The current entropy of the Universe is determined by the CMB photons. A rough estimate neglects the contribution of other particles, then one obtains \[s = 2\frac{2\pi ^2}{45}T_0^3.\] For $T_0 \approx 2.725K$ \[s \approx 1.5 \cdot 10^3 \, cm^{-3}.\]
Problem 7
Estimate the entropy of the observable part of the Universe.
Size of the observable part of the Universe is $l_{H0} \sim 10^{28} \mbox{\it cm}$ and therefore \[S = \frac{4\pi}{3}sl_{H0}^3 \sim 10^{88}.\]
Problem 7
Why is the expansion of the Universe described by the Friedman equations adiabatic?
It is because the heat flow is absent in the homogeneous and isotropic Universe.
Problem 8
Show that entropy is conserved during the expansion of the Universe described by the Friedman equations.
The first law of thermodynamics \[ dE + pdV = TdS \] can be transformed into the form \[ a^3 \left[\frac{d\rho}{dt} + 3H(\rho + p)\right] =T\frac{dS}{dt}.\] Then with the conservation equation \[\frac{d\rho}{dt} + 3H(\rho + p) = 0,\] which follows from the Friedmann equation, one obtains \[ \frac{dS}{dt} = 0 \Rightarrow S = const.\]
Problem 9
Show that the entropy density behaves as $s\propto a^{-3}$.
\[S = const \Rightarrow sV = const \Rightarrow sV_0 a^3 = const \Rightarrow sa^3 = const \Rightarrow s \propto a^{ - 3}.\]
Problem 10
Using only thermodynamical considerations, show that if the energy density of some component is $\rho=const$ than the state equation for that component reads $p=-\rho$.
By definition, \[ p = - \left( \frac{\partial E}{\partial V} \right)_S. \] If $\rho = const$, then \[\frac{\partial E}{\partial V} = \rho\Rightarrow p = - \rho.\]
Problem 11
Show that the product $aT$ is an approximate invariant in the Universe dominated by relativistic particles.

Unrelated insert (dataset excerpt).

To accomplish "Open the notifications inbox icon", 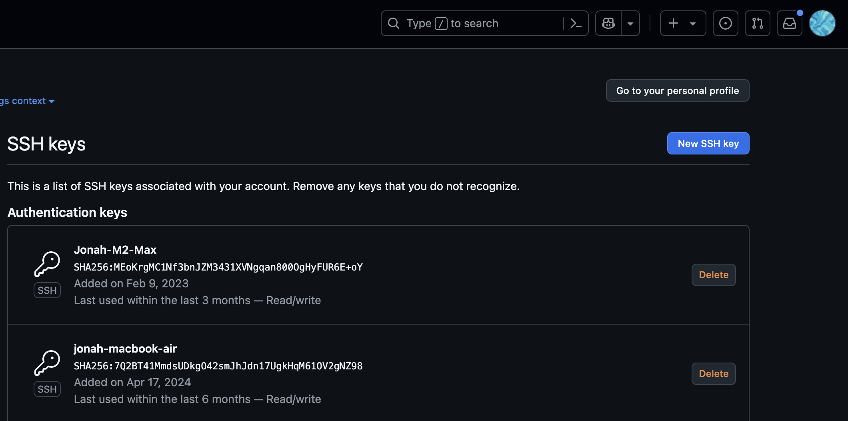I will [x=789, y=23].
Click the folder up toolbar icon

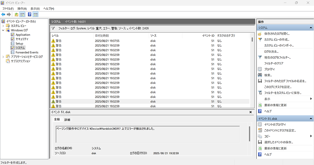pos(16,14)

Consider a volume $V$, filled by photons and let it expands with the same rate as the whole Universe, i.e. $V \propto a^3 (t)$. For radiation $\rho = \alpha T^4 $, $p = \rho/3.$ The first law of thermodynamics applied to the expanding Universe with no heat flow reads \[ \frac{dE}{dt} = - p\frac{dV}{dt}. \] As $E = \rho V$, then \[ \frac{1}{T}\frac{dT}{dt} = - \frac{1}{3V}\frac{dV}{dt},\] or equivalently \[ \frac{d}{dt}(\ln T) = - \frac{d}{dt}(\ln a)\Rightarrow aT = const. \]